5. Beekeeping project with teachers in training at The Gambia College 1985-86
Whilst working for The Gambia College as senior Agricultural Education lecturer and acting head of the Science Department, I realise that the location of the college is not far from Nyambai Forest where there are flowering trees and plants.  As this area has the potential for a successful beekeeping project, I was motivated, and with my acquired beekeeping skills from African and British universities, I decided to engage myself and students in the planning and implementation of beekeeping together with other agricultural projects in the college in order to achieve the following aims and objective:

i. To improve the nutritional status and income generating capacity of the students
ii. To acquire training skills in beekeeping for the teachers in the college and the entire community.
iii. To improve on the beekeeping skills and management for teachers to disseminate the knowledge and skills to schools for the benefit of young Gambians.

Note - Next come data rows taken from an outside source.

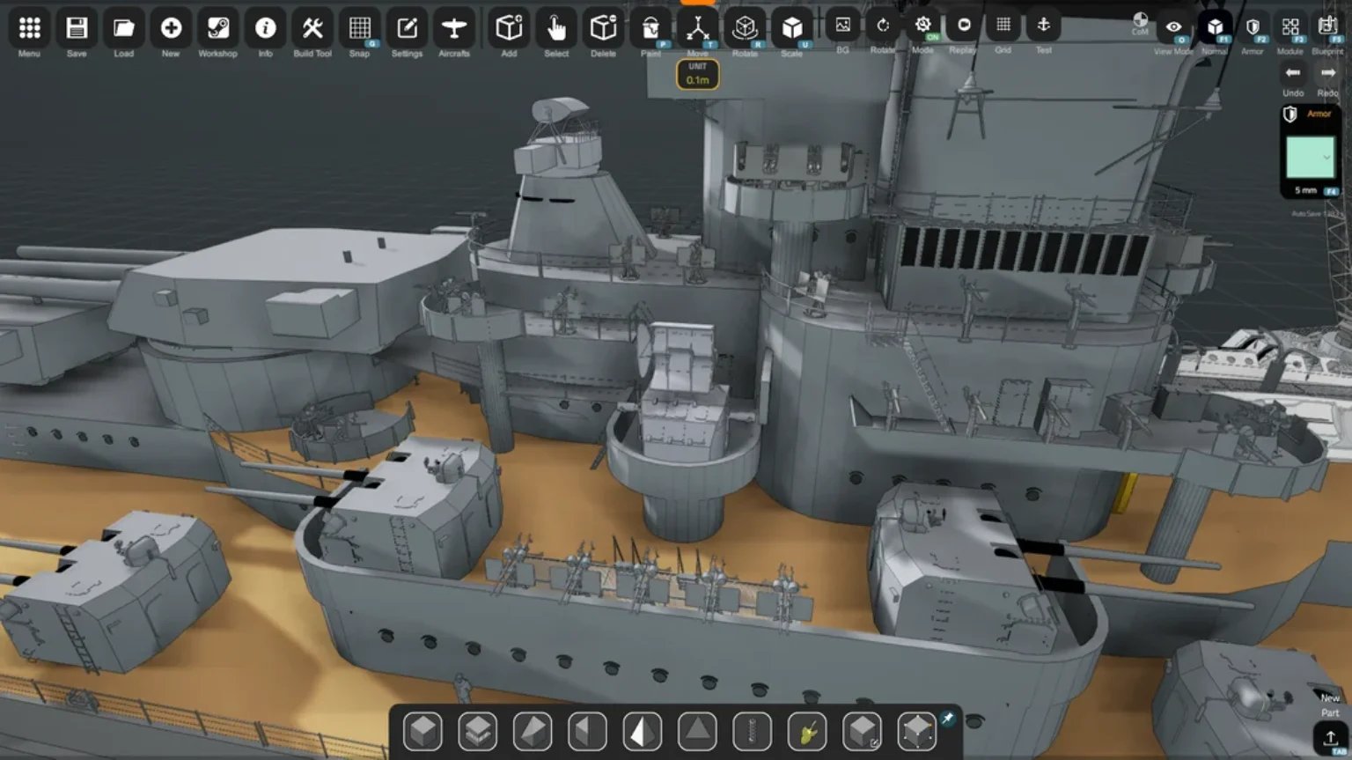Pin the shape toolbar with pushpin
Image resolution: width=1352 pixels, height=760 pixels.
[947, 719]
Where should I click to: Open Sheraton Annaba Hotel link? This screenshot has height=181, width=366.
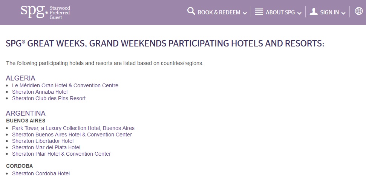point(40,92)
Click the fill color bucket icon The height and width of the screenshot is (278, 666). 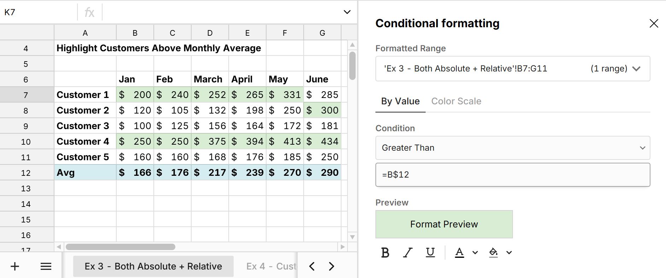coord(493,253)
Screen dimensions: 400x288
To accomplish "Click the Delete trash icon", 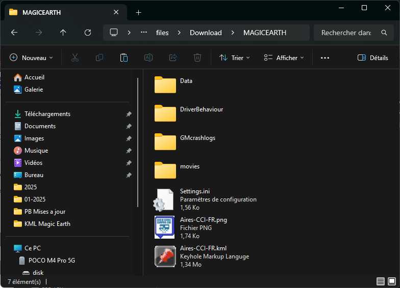I will click(197, 58).
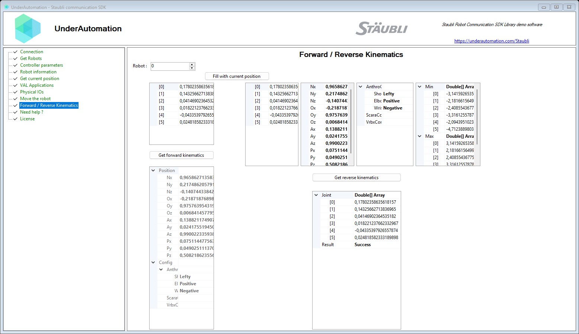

Our beekeeping project in the college had ten top bar hives, ideal for village beekeeping, so that teachers posted in villages after their training will be able to practice with pupils the knowledge and skills associated with beekeeping in their schools. The top bee hives were located at the back of the students’ dormitories  at a safe distance to avoid students in classrooms being stung.

In college, students used limited harvest equipment such as machete, strainer, a brush and a smoker to harvest honey and wax. The students wore protective clothing during harvesting to protect themselves from bee stings. The top bar hives suitable for village beekeeping can be made from wood, straw, packing boxes, bamboo sticks, clay, oil drum halves and many others. Top bar hives have a series of wood bars or sticks across the top of the hive to which the bees attach their honey combs.  Students were able to remove the honey and wax safely without destroying the bees in this type of hive.

The expected output from the college’s one year beekeeping project from ten hives was an average of 7kgs of honey and 1kg of wax per harvest every three months.  No harvesting was done during the rain season (July, August and September).

The cost of honey then was D30 per liter and was D40 per kilo.
For honey:  7x3x10=210L x D30= D6,300
Wax: 1x3x10- 30kgs x D40= D1200.

Therefore the income  realised from the project from honey and wax was D7,500. It could have been more, depending on the quantity of flowers available for the bees. The people of The Gambia should therefore be aware of the fact that if the honeybees in our environment are in trouble, our flowering plants and fruit trees will also be in trouble, because the majority of plants and fruit trees are pollinated by bees for crop production on which we depend for food.  

It is our duty therefore to protect them, and provide an environment conducive for their existence. It is not enough to raise awareness but there is need to protect them from pests and harmful chemicals which the farmers use in the field.